A bold conjecture does not have to be true to guide further thinking and research. Thus this example has led to it being pointed out that certain congenital limitations affect the early development of the brain—feral children can never learn to speak fluently because the relevant part of their brain has not been developed in infancy—and so there might be aspects of tennis that could not be understood by someone who had certain limitations from birth not because they had no exposure to tennis but because their brain may not have had the opportunity to develop fully. This intimates that claims about interactional expertise should be limited to those who have not or cannot engage in certain practices from early in life rather than from birth.

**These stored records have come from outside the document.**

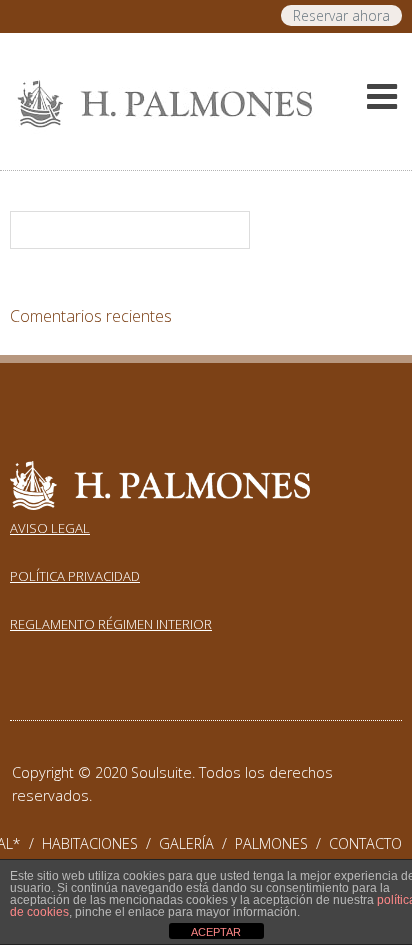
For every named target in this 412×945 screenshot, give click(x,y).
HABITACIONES (100, 843)
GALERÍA (197, 843)
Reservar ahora (341, 15)
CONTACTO (365, 843)
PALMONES (282, 843)
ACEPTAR (216, 932)
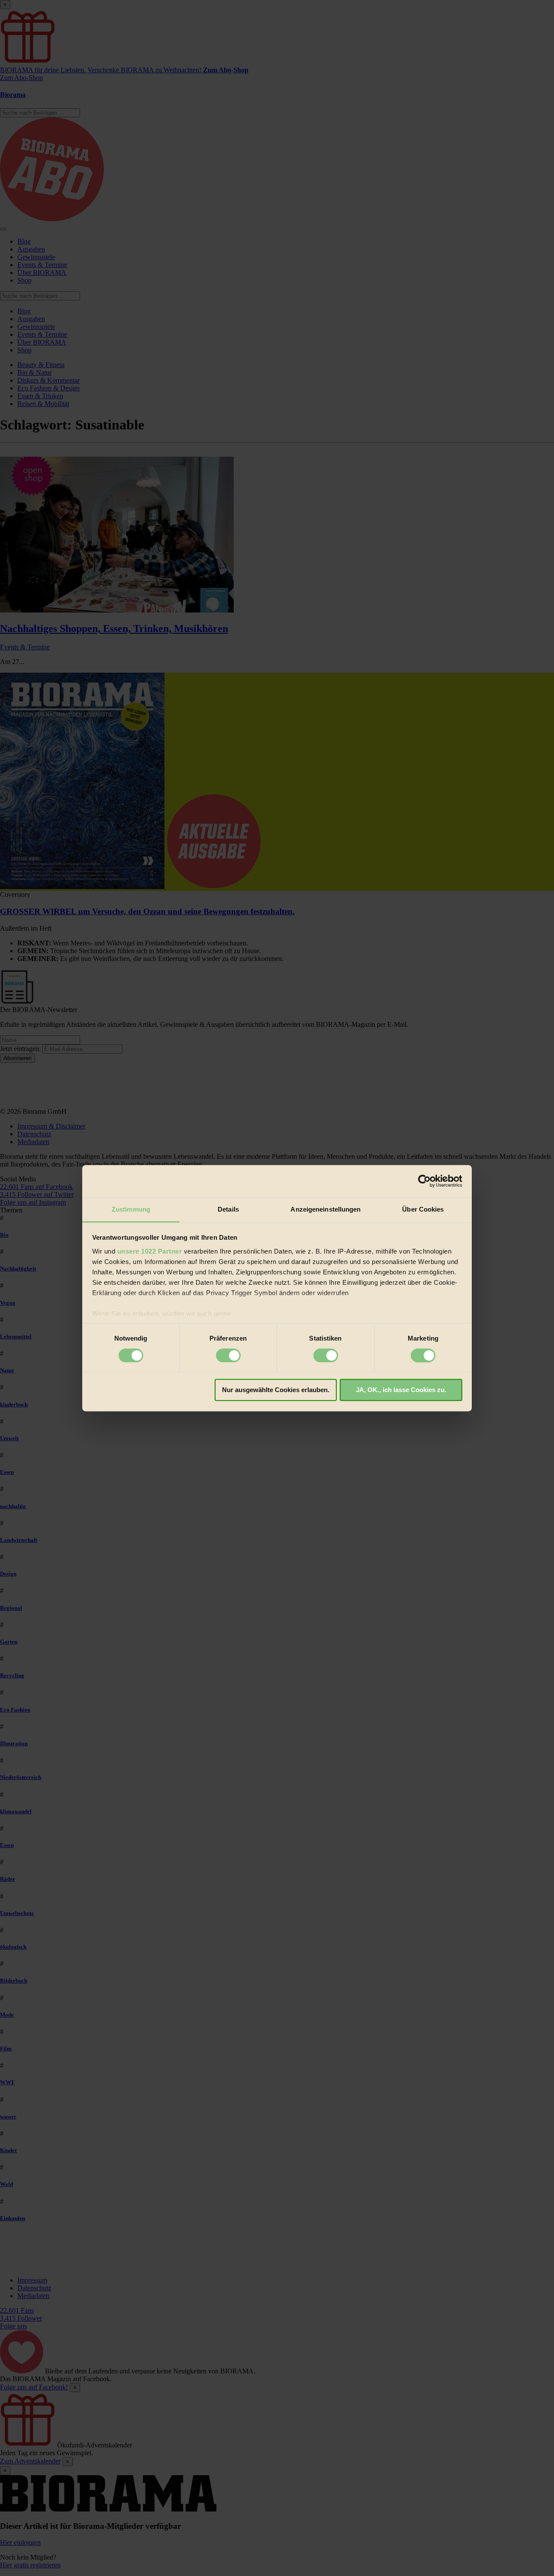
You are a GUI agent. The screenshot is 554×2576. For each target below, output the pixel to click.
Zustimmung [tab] (131, 1209)
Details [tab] (228, 1209)
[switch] (228, 1355)
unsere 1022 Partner (149, 1251)
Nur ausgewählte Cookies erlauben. (275, 1390)
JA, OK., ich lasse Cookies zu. (401, 1390)
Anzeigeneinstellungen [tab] (325, 1209)
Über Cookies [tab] (423, 1209)
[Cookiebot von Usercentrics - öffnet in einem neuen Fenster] (424, 1180)
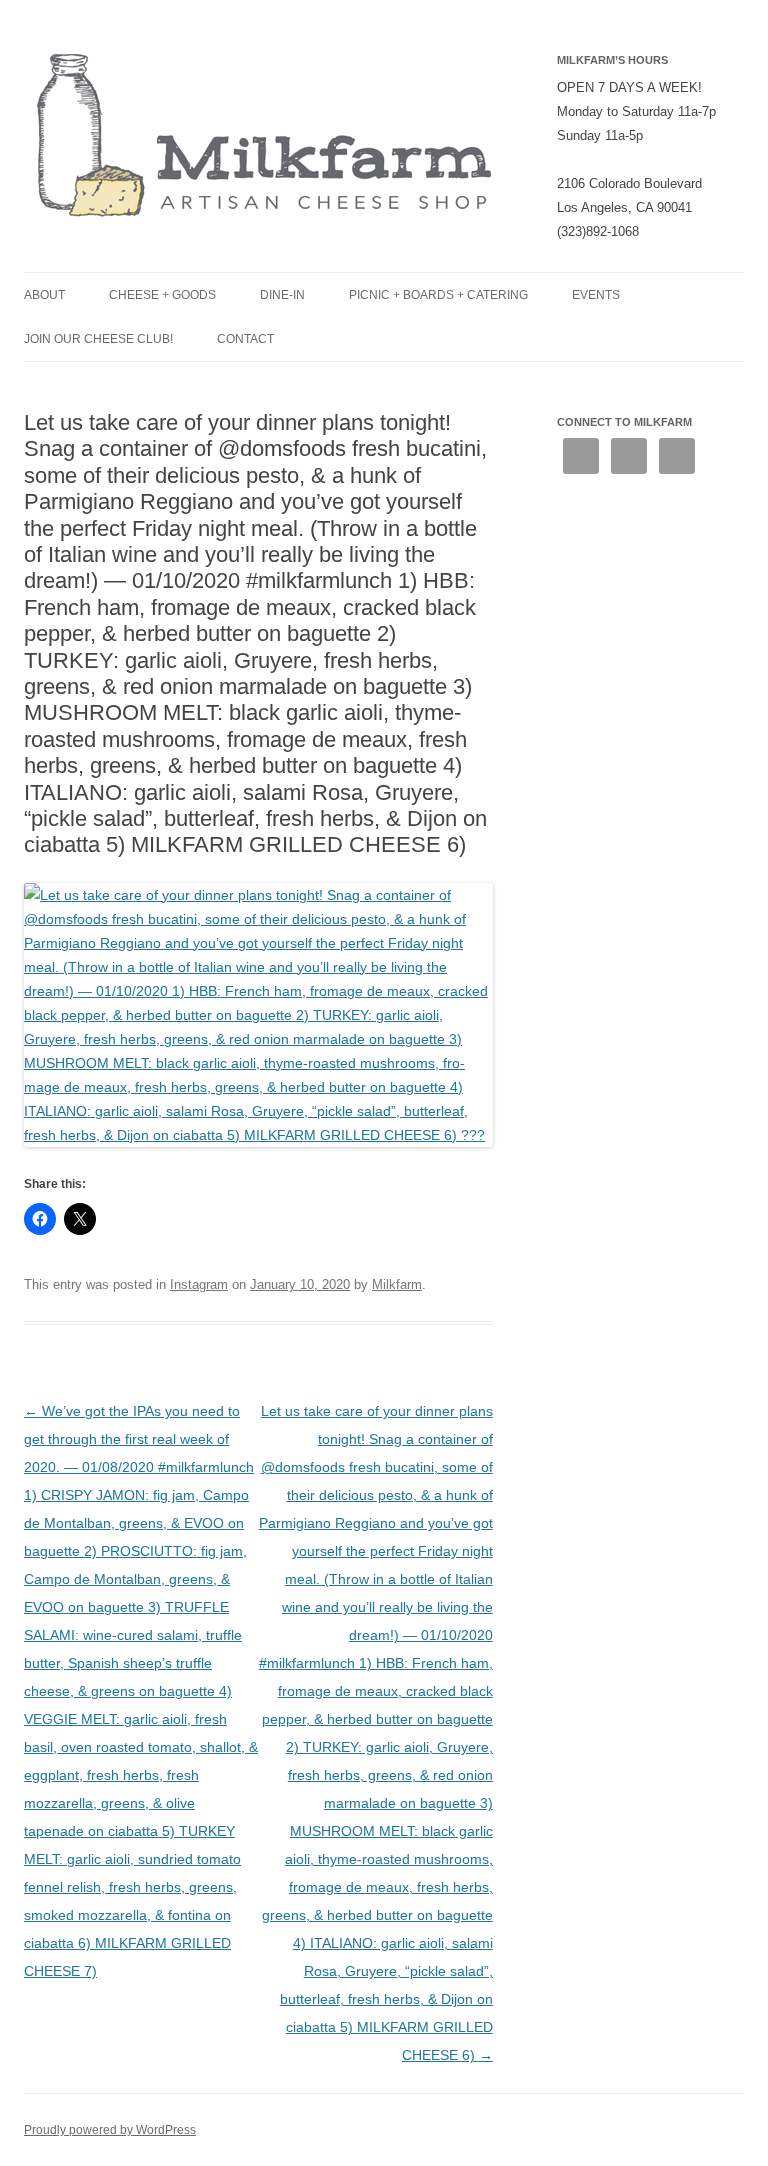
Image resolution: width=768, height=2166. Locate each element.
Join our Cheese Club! (98, 339)
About (44, 295)
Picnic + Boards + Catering (438, 295)
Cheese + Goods (162, 295)
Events (596, 295)
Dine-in (282, 295)
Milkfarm (397, 1284)
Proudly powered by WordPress (110, 2130)
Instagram (199, 1284)
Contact (245, 339)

These experiments and thoughts lead one to notice a crucial distinction that seems absent from the philosophical literature that deals with the importance of the body to the development of conceptual life. Our Wittgensteinian/Winchian starting point, of course, leads us to understand the development of forms-of-life as resting on the intimate relationship of concepts/language and practices whereas the ‘separation principle’ pulls them apart. How is this tension reconciled? The answer is that at the collective level language and practice are inextricable but they can be pulled apart for individuals. There could be no tennis language for the wheelchair bound to learn if members of the tennis collectivity did not play tennis but the individual in the wheelchair can still learn to understand tennis from the spoken discourse alone. There could be no GW physics without all the specialists practising their specialties and feeding their understandings into the discourse but the spoken discourse can still be acquired by an individual without that individual practising anything. To whatever extent the embodiment thesis explains how we think collectively it does not explain the individual acquisition of collective understandings any more than the way the English language has developed explains how I as an individual learned English. And this is vital or we would not be able to understand how those with serious physical limitations are able to speak their native language fluently (or, as has been mentioned earlier, how human societies work).